= Exercise requirements =
Continue the passage on Hamlet's and Pip's expectations, picking up after its last sentence.

— START OF Quoted passage —

Hamlet in His Modern Guises

By Alexander Welsh | Go to book overview

CHAPTER FOUR
Hamlet's Expectations, Pip's Great Guilt

IN THE POLITY of Shakespeare's plays, expectations tend to be royal. Expectations that matter most and absorb the interest of all ranks are those of princes for the ensuing kingship. In Ophelia's distraught summary of what Hamlet seemed to be before his mind was overthrown, he was “th' expectancy and rose of the fair state” (3.1.146). This notion of succession and inheritance is a far cry from the private dream of improving his lifestyle that teases the imagination of Dickens's young hero even before the lawyer Jaggers—“as the confidential agent” of someone—announces that Pip has “great expectations.”1 Those Victorian expectations, quite apart from the irony that plays about them and the narratives of crime and resentment that eventually explain them, are of nothing more than money and gentility, and so much like the prospect of winning a lottery that they emphatically confirm the opinion of the players in Wilhelm Meisters Lehrjahre that chance—“guided and controlled by the sentiments of the personages,” to be sure—will hold sway in a novel, as contrasted to fate in a drama.2 Since there is little likelihood that Pip will inherit anything of value, he overinvests in luck.

— END OF Quoted passage —
— START OF Entries supplied —

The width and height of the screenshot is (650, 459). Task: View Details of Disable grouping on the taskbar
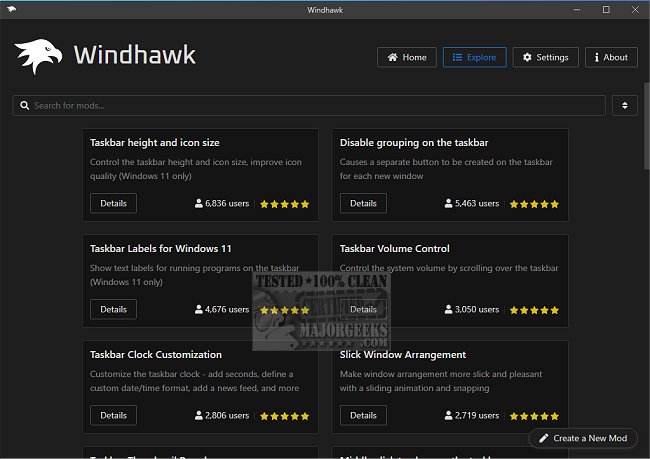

— END OF Entries supplied —
— START OF Entries supplied —

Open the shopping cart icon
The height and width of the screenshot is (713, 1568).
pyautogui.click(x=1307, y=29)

— END OF Entries supplied —

= Answer to this problem =
Scott's heroes inherit property, which entitles them to a managing interest in the state of which their real estate is a portion. The sense of history afforded by their experiences accommodates the past by mourning it and thereby grows confident of a future. But Pip's expectations originate in private longings in the first instance, unknown benefaction in the second, and criminal connections in the end. Great Expectations would seem to be about individual advancement and accompanying repression rather than a role in history. Its mourning ritual has to do with a personal case, the case from which Pip longs to escape all the more when he meets his secret benefactor. As in Hamlet, the most sensational revelation is closely guarded by the hero, and the discovery that finally matters seems wholly interior. One feature that distinguished the action behind Shakespeare's play and

____________________
1
Charles Dickens, Great Expectations, ed. Margaret Caldwell (Oxford: Clarendon, 1993), 1.18.136–37. Citations of the novel by “stage” of Pip's expectations (or volume in the 1861 edition), chapter, and page number will be given in parentheses; but to facilitate reference to most other editions, I have supplied continuous chapter numbering rather than renumbering chapters for each stage or volume.
2
See above, chapter 3, note 16.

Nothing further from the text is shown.